:: EXERCISE MATERIALS ::

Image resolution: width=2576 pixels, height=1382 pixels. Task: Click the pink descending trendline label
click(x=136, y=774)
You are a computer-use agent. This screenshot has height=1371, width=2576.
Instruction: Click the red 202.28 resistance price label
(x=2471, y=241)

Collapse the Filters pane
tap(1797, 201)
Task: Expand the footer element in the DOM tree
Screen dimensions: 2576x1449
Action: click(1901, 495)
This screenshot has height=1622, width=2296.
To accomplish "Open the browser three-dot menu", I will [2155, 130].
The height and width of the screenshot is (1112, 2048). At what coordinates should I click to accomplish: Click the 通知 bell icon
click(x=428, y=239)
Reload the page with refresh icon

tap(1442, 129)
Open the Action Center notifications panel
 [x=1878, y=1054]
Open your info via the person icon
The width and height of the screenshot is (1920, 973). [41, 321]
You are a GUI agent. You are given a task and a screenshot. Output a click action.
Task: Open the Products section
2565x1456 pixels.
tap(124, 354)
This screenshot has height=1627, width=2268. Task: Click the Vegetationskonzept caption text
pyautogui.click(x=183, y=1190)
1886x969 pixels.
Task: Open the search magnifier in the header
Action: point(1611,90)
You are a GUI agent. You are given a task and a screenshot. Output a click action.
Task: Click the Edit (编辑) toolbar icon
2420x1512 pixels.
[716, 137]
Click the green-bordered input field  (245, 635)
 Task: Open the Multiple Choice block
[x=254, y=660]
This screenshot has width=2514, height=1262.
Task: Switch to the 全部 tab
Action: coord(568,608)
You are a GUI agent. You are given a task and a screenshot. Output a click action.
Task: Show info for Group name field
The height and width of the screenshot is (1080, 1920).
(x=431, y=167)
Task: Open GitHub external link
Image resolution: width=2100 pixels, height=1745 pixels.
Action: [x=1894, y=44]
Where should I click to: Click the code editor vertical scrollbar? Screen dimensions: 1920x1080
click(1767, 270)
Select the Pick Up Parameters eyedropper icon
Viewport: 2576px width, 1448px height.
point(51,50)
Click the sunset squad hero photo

:::

→ EXERCISE
Repeat the data above, word for word.

→ SOLUTION BELOW
Image resolution: width=2576 pixels, height=1382 pixels. Task: Click the pink descending trendline label
click(x=136, y=774)
You are a computer-use agent. This screenshot has height=1371, width=2576.
Instruction: Click the red 202.28 resistance price label
(x=2471, y=241)

Collapse the Filters pane
tap(1797, 201)
Task: Expand the footer element in the DOM tree
Screen dimensions: 2576x1449
Action: click(1901, 495)
This screenshot has height=1622, width=2296.
To accomplish "Open the browser three-dot menu", I will [2155, 130].
The height and width of the screenshot is (1112, 2048). At what coordinates should I click to accomplish: Click the 通知 bell icon
click(x=428, y=239)
Reload the page with refresh icon

tap(1442, 129)
Open the Action Center notifications panel
 [x=1878, y=1054]
Open your info via the person icon
The width and height of the screenshot is (1920, 973). [41, 321]
You are a GUI agent. You are given a task and a screenshot. Output a click action.
Task: Open the Products section
2565x1456 pixels.
tap(124, 354)
This screenshot has height=1627, width=2268. Task: Click the Vegetationskonzept caption text
pyautogui.click(x=183, y=1190)
1886x969 pixels.
Task: Open the search magnifier in the header
Action: point(1611,90)
You are a GUI agent. You are given a task and a screenshot. Output a click action.
Task: Click the Edit (编辑) toolbar icon
2420x1512 pixels.
[716, 137]
Click the green-bordered input field  (245, 635)
 Task: Open the Multiple Choice block
[x=254, y=660]
This screenshot has width=2514, height=1262.
Task: Switch to the 全部 tab
Action: coord(568,608)
You are a GUI agent. You are given a task and a screenshot. Output a click action.
Task: Show info for Group name field
The height and width of the screenshot is (1080, 1920).
(x=431, y=167)
Task: Open GitHub external link
Image resolution: width=2100 pixels, height=1745 pixels.
Action: [x=1894, y=44]
Where should I click to: Click the code editor vertical scrollbar? Screen dimensions: 1920x1080
click(1767, 270)
Select the Pick Up Parameters eyedropper icon
Viewport: 2576px width, 1448px height.
point(51,50)
Click the sunset squad hero photo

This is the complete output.